DATASET EXCERPTS:
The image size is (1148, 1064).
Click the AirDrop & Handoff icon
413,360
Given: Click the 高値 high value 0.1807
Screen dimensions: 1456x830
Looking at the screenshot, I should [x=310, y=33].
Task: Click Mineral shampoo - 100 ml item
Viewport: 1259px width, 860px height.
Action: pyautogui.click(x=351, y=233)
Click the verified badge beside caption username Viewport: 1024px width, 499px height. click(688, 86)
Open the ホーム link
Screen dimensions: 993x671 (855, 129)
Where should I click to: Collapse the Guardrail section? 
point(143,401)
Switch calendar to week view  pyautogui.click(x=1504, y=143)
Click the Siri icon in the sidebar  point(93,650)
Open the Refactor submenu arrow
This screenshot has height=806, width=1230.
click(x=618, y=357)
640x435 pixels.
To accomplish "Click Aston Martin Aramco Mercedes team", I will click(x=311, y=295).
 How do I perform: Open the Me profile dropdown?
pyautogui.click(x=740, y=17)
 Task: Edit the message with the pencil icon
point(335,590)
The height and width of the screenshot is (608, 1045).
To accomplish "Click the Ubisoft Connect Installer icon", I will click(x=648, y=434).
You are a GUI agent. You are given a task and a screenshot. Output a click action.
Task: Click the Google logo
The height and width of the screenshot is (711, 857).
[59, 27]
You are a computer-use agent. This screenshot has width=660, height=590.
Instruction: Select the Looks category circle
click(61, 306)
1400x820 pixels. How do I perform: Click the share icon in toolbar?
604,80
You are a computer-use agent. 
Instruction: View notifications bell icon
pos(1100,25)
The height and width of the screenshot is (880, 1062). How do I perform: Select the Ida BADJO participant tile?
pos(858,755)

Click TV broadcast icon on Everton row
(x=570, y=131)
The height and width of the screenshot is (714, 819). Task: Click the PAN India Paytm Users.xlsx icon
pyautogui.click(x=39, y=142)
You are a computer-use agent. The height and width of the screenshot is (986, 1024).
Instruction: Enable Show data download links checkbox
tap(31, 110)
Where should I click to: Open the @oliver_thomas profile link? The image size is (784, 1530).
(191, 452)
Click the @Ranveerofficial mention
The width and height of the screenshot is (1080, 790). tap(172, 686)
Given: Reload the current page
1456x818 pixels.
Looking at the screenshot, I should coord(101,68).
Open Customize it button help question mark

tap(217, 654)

WHAT THE TASK ASKS: Transcribe every entry exactly.

TASK RESULT:
The image size is (1148, 1064).
Click the AirDrop & Handoff icon
413,360
Given: Click the 高値 high value 0.1807
Screen dimensions: 1456x830
Looking at the screenshot, I should [x=310, y=33].
Task: Click Mineral shampoo - 100 ml item
Viewport: 1259px width, 860px height.
Action: pyautogui.click(x=351, y=233)
Click the verified badge beside caption username Viewport: 1024px width, 499px height. click(688, 86)
Open the ホーム link
Screen dimensions: 993x671 (855, 129)
Where should I click to: Collapse the Guardrail section? 
point(143,401)
Switch calendar to week view  pyautogui.click(x=1504, y=143)
Click the Siri icon in the sidebar  point(93,650)
Open the Refactor submenu arrow
This screenshot has height=806, width=1230.
click(x=618, y=357)
640x435 pixels.
To accomplish "Click Aston Martin Aramco Mercedes team", I will click(x=311, y=295).
 How do I perform: Open the Me profile dropdown?
pyautogui.click(x=740, y=17)
 Task: Edit the message with the pencil icon
point(335,590)
The height and width of the screenshot is (608, 1045).
To accomplish "Click the Ubisoft Connect Installer icon", I will click(x=648, y=434).
You are a GUI agent. You are given a task and a screenshot. Output a click action.
Task: Click the Google logo
The height and width of the screenshot is (711, 857).
[59, 27]
You are a computer-use agent. This screenshot has width=660, height=590.
Instruction: Select the Looks category circle
click(61, 306)
1400x820 pixels. How do I perform: Click the share icon in toolbar?
604,80
You are a computer-use agent. 
Instruction: View notifications bell icon
pos(1100,25)
The height and width of the screenshot is (880, 1062). How do I perform: Select the Ida BADJO participant tile?
pos(858,755)

Click TV broadcast icon on Everton row
(x=570, y=131)
The height and width of the screenshot is (714, 819). Task: Click the PAN India Paytm Users.xlsx icon
pyautogui.click(x=39, y=142)
You are a computer-use agent. The height and width of the screenshot is (986, 1024).
Instruction: Enable Show data download links checkbox
tap(31, 110)
Where should I click to: Open the @oliver_thomas profile link? The image size is (784, 1530).
(191, 452)
Click the @Ranveerofficial mention
The width and height of the screenshot is (1080, 790). tap(172, 686)
Given: Reload the current page
1456x818 pixels.
Looking at the screenshot, I should coord(101,68).
Open Customize it button help question mark

tap(217, 654)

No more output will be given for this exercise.